Metzger was tried by the German People's Court in a show trial that lasted just 70 minutes. The President of the court, Roland Freisler – who had already completed three proceedings that day – refused to hear the defendant. He declared that "such a plague had to be eradicated". Metzger was sentenced to death for "high treason and favoring the enemy" and was executed after some months in the death row on 17 April 1944 in Brandenburg-Görden Prison. Just before his execution he said: Ich habe mein Leben Gott angeboten für den Frieden der Welt und die Einheit der Kirchen ("I offered my life to God for the peace of the world and the unity of the churches").

The then bishop of Freiburg, Conrad Gröber, did not try to shelter Metzger, but called him a misguided idealist. Bishop Gröber subsequently apologized to Freisler and lamented "most deeply the offense of which he has made himself guilty".

In 1997, the Landgericht Berlin posthumously overturned the death sentence.

== Beatification ==
The Catholic Church regards Max Josef Metzger as a martyr. On 8 May 2006, the beatification process for Metzger was opened by the Archbishop of Freiburg, Robert Zollitsch. In March 2014, the first part of the process was completed when the documents were handed over to the Dicastery for the Causes of Saints. On 14 March 2024, the Dicastery announced that it recognises the murder of the priest from Schopfheim by the National Socialists as a martyr's death, thus clearing the way for the beatification of Metzger in the near future.
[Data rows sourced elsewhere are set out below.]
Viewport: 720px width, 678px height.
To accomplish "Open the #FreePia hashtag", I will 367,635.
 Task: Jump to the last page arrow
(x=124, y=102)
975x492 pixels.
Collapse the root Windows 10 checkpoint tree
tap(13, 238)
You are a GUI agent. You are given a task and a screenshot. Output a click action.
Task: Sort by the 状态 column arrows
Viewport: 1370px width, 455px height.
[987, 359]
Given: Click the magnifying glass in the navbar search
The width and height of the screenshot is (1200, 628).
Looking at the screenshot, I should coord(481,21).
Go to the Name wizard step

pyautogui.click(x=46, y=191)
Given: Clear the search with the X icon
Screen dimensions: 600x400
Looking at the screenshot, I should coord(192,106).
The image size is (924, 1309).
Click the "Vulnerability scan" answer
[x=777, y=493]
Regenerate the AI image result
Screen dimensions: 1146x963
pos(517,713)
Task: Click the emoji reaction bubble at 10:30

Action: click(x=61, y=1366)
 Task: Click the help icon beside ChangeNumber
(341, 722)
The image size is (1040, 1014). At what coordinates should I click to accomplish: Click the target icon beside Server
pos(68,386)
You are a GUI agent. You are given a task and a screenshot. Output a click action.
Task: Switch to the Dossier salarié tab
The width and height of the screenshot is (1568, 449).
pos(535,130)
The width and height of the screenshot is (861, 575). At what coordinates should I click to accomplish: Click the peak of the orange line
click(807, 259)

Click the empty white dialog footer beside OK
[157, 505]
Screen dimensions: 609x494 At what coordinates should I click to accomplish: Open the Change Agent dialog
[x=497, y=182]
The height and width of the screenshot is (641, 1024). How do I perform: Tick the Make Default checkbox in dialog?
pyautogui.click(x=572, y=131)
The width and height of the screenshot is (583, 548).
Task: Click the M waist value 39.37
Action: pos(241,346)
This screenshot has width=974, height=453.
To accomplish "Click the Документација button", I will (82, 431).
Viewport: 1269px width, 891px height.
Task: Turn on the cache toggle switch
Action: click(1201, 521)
The beatification of Max Josef Metzger was celebrated on 17 November in Freiburg Minster by Cardinal Kurt Koch on behalf of Pope Francis. Metzger's feast day in the liturgical calendar is 17 April.

==Legacy==
The American Trappist monk Thomas Merton was influenced by the life of Max Josef Metzger. In his essay A Martyr for Peace and Unity, Merton cites Metzger's example in dying for peace. In protesting Hitler's abuse of power, Metzger wrote that "it is honorable to die for one's country, but still more honorable to die for righteousness and peace". Merton, in turn, wrote: "To question those who wield power, to differ from them in any way, is to confess oneself subversive, rebellious, traitorous. Father Metzger did not believe in power, in bombs. He believed in Christ, in unity, in peace. He died as a martyr for his belief."

Max Josef Metzger wrote numerous poems and prayers. In 2019, the American composer Cormac Brian O’Duffy set the poems Metzger wrote in prison to music as a Metzger oratorio.

There is a Max-Josef-Metzger-Platz (in front of St. Joseph) in Berlin, and also four plaques made of steel with some words in Esperanto. There was also a Stolperstein laid in front of the house Müllerstraße 161 as well as one at Karmeliterplatz in Graz, where the "White Cross" was located.